Task requirements> Retype the rows word for word, beginning at the line that contains "Given: Open the Modules section" and continuing through the last of the rows. Leave the pictures out of your answer.

* * *

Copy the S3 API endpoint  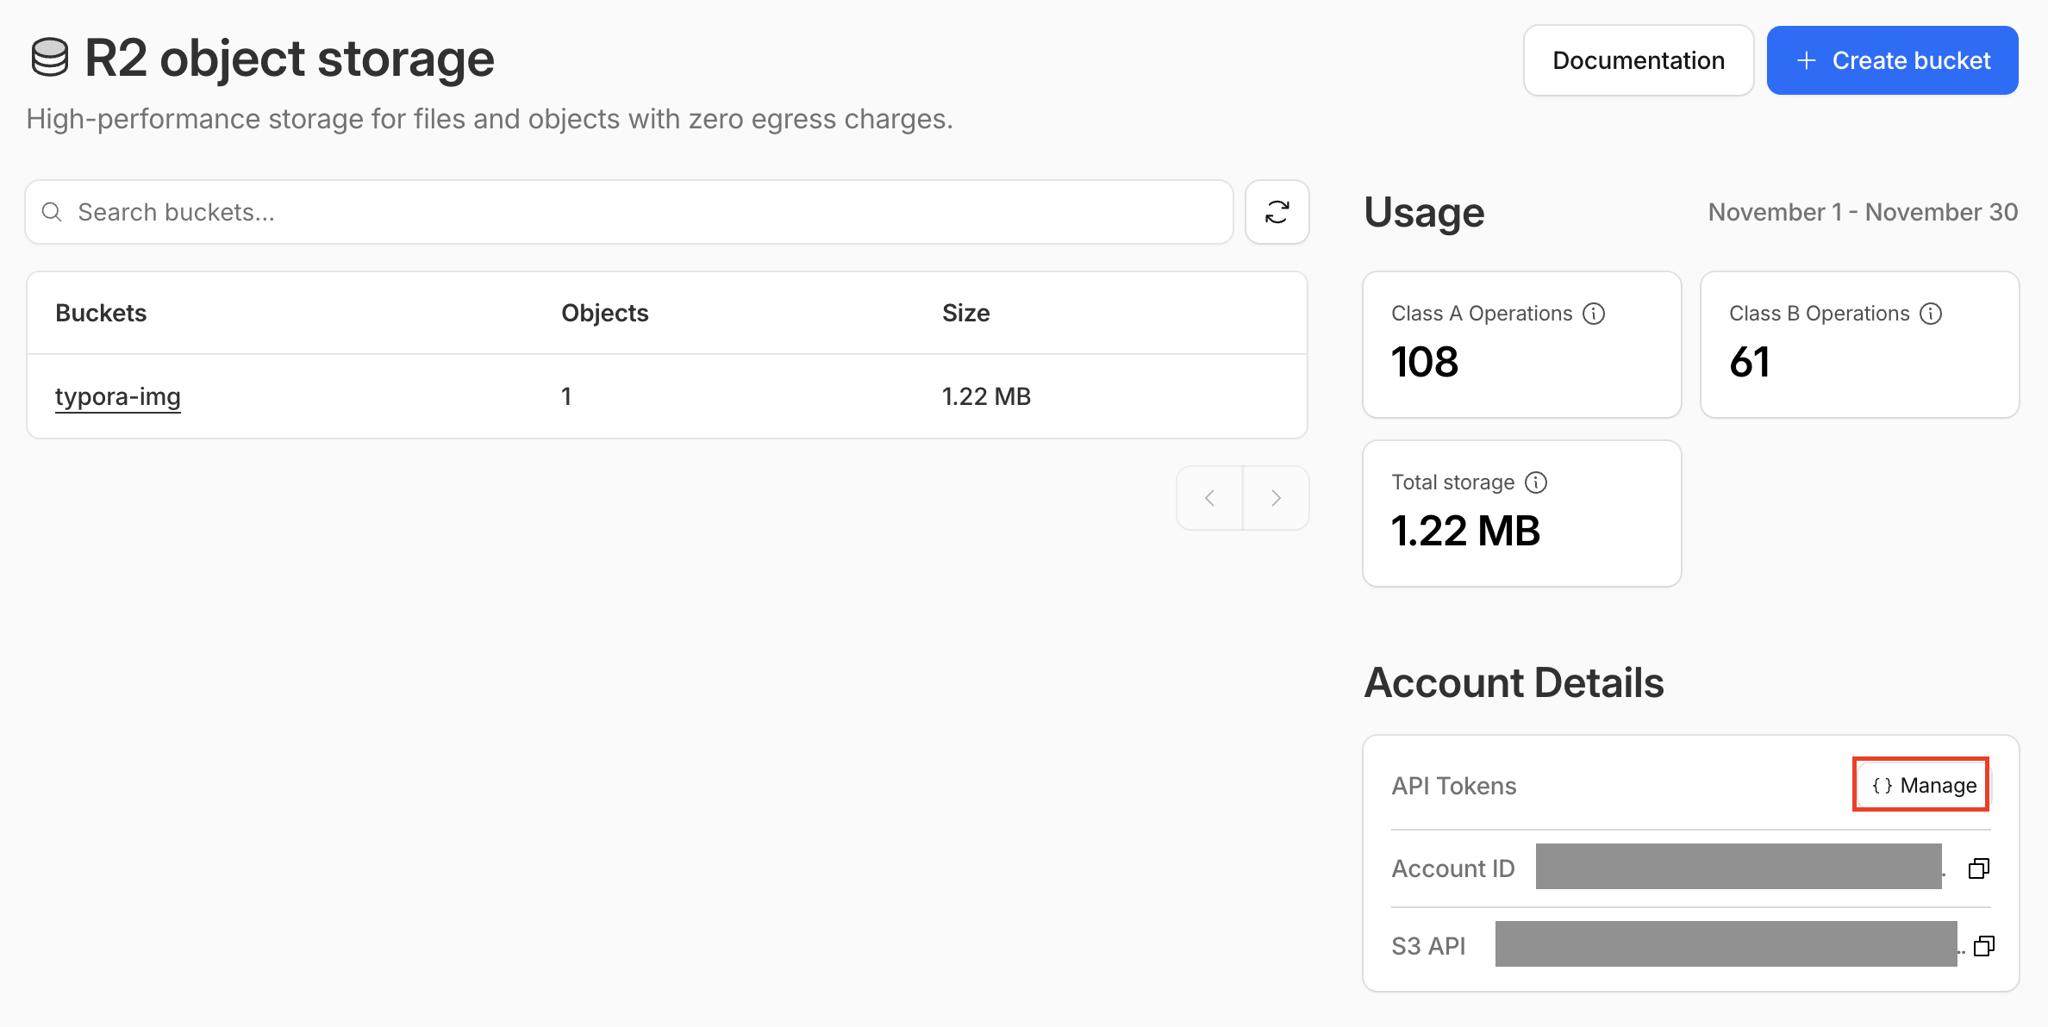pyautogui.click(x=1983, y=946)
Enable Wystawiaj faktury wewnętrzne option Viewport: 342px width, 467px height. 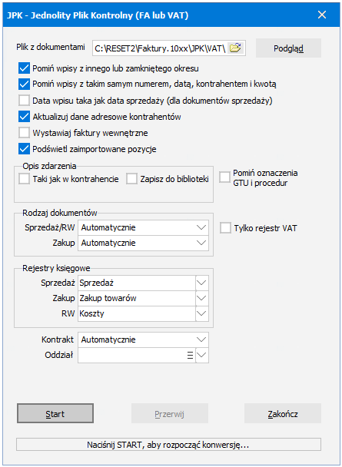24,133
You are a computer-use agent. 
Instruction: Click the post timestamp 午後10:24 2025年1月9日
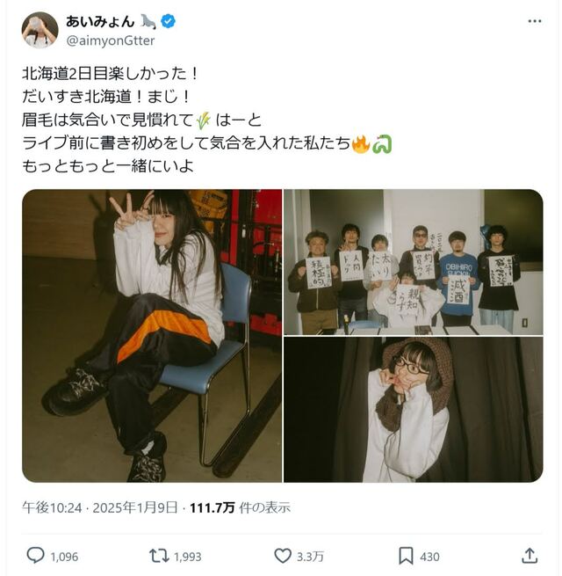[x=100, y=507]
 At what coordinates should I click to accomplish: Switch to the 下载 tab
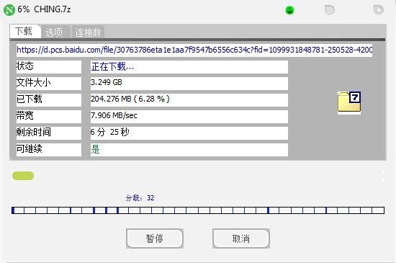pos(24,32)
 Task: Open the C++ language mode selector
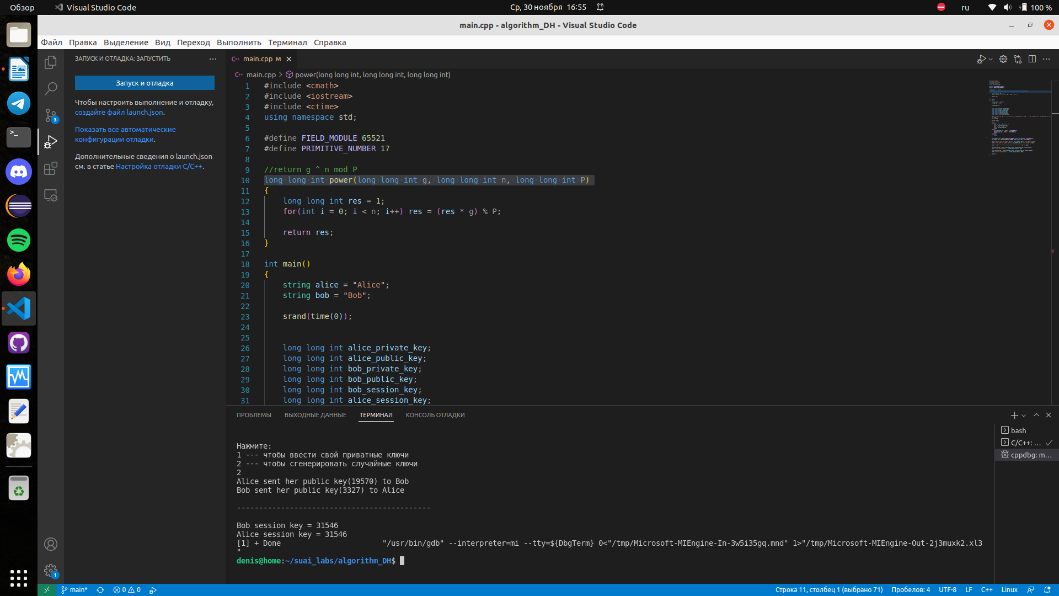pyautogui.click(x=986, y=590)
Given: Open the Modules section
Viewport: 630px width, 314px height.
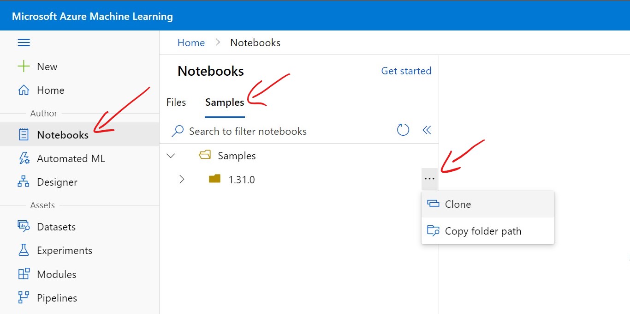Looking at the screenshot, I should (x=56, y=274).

* * *

Solution for this problem>
Given: Open the Modules section
Viewport: 630px width, 314px height.
Looking at the screenshot, I should (x=56, y=274).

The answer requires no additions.